処理プロトコールがＫＦＨＢｓＡｇアッセイの精度に対して影響を有するかどうかを測定するために、非処理条件と処理された条件の両方を用いて、４つの反復試料において、試料を検査した。免疫複合体の解離のための処理に続いて、中和された試料を有するマイクロタイタープレート及び試薬をＫＦ装置中に配置した。マイクロタイタープレートのウェル中への試薬の配置及び添加された容量は、表１３に見出される。装置の系列は、列Ｃから列Ａ，ウェル１から１２へ微粒子を添加することによって開始した。試料と微粒子を９分間温置し、次いで、磁気微粒子を列Ａから列Ｂへ移動させた。列Ｂ中の試料と微粒子を９分間温置し、次いで、磁気微粒子を列Ｄへ添加した。洗浄後、列Ｄから列Ｅへ微粒子を移動させた。微粒子を連結物と８分間温置した後、列Ｆ及びＧ中で連続的な洗浄工程を行った。洗浄後、列Ｇから列Ｈへ微粒子を移動させた。

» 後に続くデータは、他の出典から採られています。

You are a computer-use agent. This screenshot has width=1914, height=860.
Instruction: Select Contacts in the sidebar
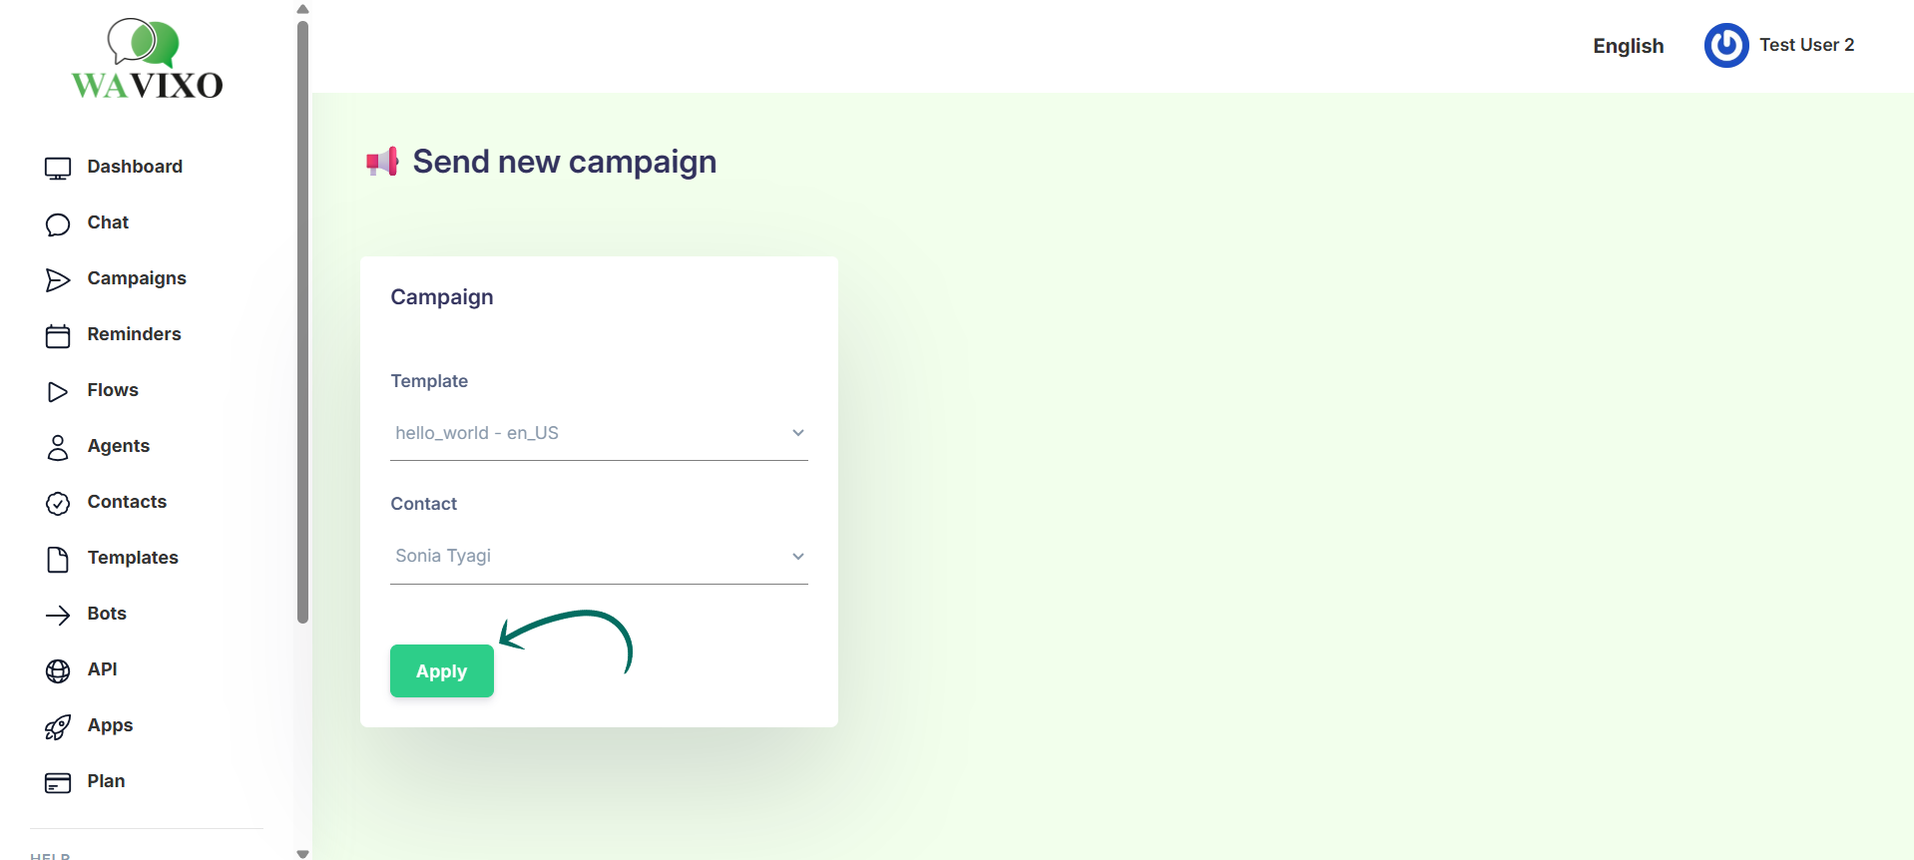click(x=127, y=502)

微粒子及びＡＲＣＨＩＴＥＣＴＰｒｅｔｒｉｇｇｅｒを２分間温置し、微粒子をウェルＧへ移動させる。装置の系列の終了時に、列Ｈ中のウェル内にＡＲＣＨＩＴＥＣＴＴｒｉｇｇｅｒ１５０μＬが注入されたマイクロタイタープレート読み取り装置にマイクロタイタープレートを移動させ、３秒間読み取りを行った。

この研究では、非処理及び処理試料の平均ｒｌｕ値に関連する標準偏差の比較は、処理がアッセイ精度の喪失をもたらさないことを示唆する（表１４）。さらに、陰性対照及びＨＢｓＡｇ２５０ｐｇ／ｍＬ試料に対する平均値は類似していた。これは、処理がシグナルに対して有害な影響を有していないことを示唆する。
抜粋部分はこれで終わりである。